Their purpose is to provide updated information to

entities without them having to download a

completely new CRL. CRLs are classified as

checking offline, using black lists, and providing

indirect evidence.

OCSP was developed by the Internet

Engineering Task Force (IETF) and works

differently to the traditional method of checking

certificate validity though the use of CRLs. OCSP

works by checking the validity of the receiver’s

certificate at the time of sending instead of at the

time of receiving. However, this introduces a

problem in that if the certificate of the receiver is

revoked whilst the message is in transit they can still

read the message once it has been received [14]. The

main advantage of OCSP is that it provides more

timely status information than any other revocation

method. OCSP is classified as using online checking

and using black lists.

4.2 Reduced Request Rate Revocation

One of the responsibilities of CAs is to periodically

issue CRLs to a repository. Each CRL that is issued

by a CA contains a next update field with the date

and time of when the following CRL will be

released. This information is then used by entities in

determining when they will next update their CRL

information. Requests for new CRLs are typically

made by entities the first time they wish to verify

another entity after their current CRL has expired. In

the traditional method all CRLs expire at the same

time resulting in a very high peak rate of accesses to

CRL repositories [12]. After this initial peak period

there is an exponential decline in the requests for

CRLs and after a longer yet period of time the

repository will become under utilised. Ideally,

requests for CRLs should be spread out over an

extended period of time instead of producing peak

loads after a new release.

One method of reducing peak loads can be

achieved by making CRLs expire at different times.

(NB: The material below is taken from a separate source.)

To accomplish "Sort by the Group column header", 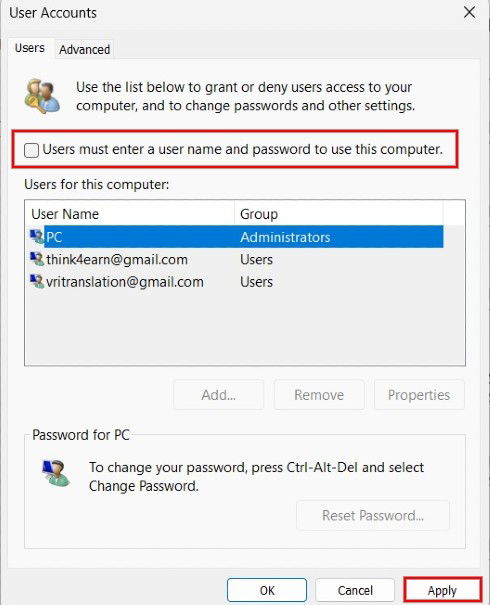I will point(339,214).
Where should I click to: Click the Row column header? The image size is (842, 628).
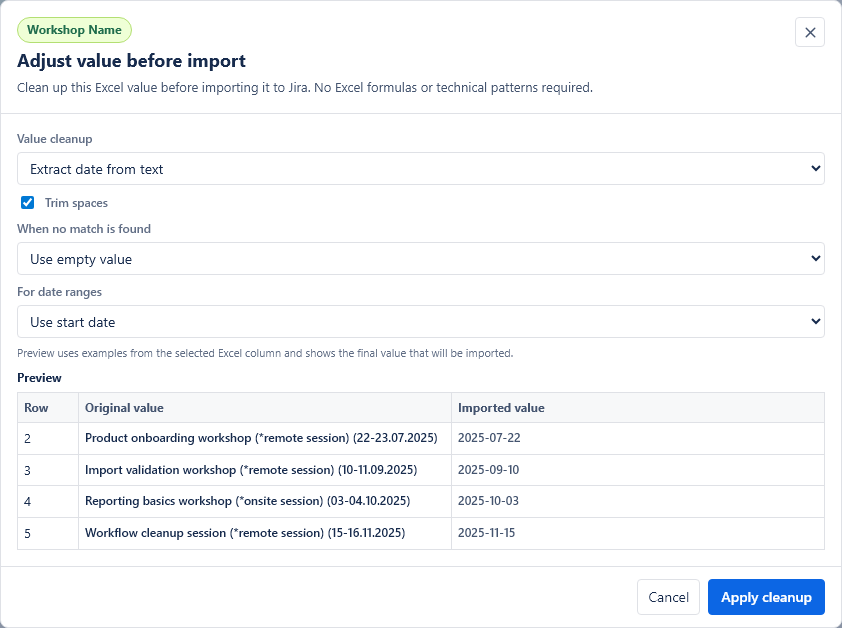click(36, 408)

This process which involves issuing a new CRL

before the previous one has expired is known as

over-issuing and results in reduced peak request

rates and greater repository utilisation. Another

method of reducing peak loads can be achieved by

splitting CRLs into segments to reduce their size.

However, whilst this does not reduce the peak

request rate it will allow the repository to service

requests quicker, this is known as segmented CRLs.

Segmented CRLs can be combined with over-

issuing, but as segmentation increases the benefits

resulting from over-issuing decrease.

When attempting to reduce the request rate for

CRLs from a repository the validity period of CRLs

needs to be taken into consideration. If CRLs are

going to be valid for very short periods of time then

the best method to implement is segmented CRLs.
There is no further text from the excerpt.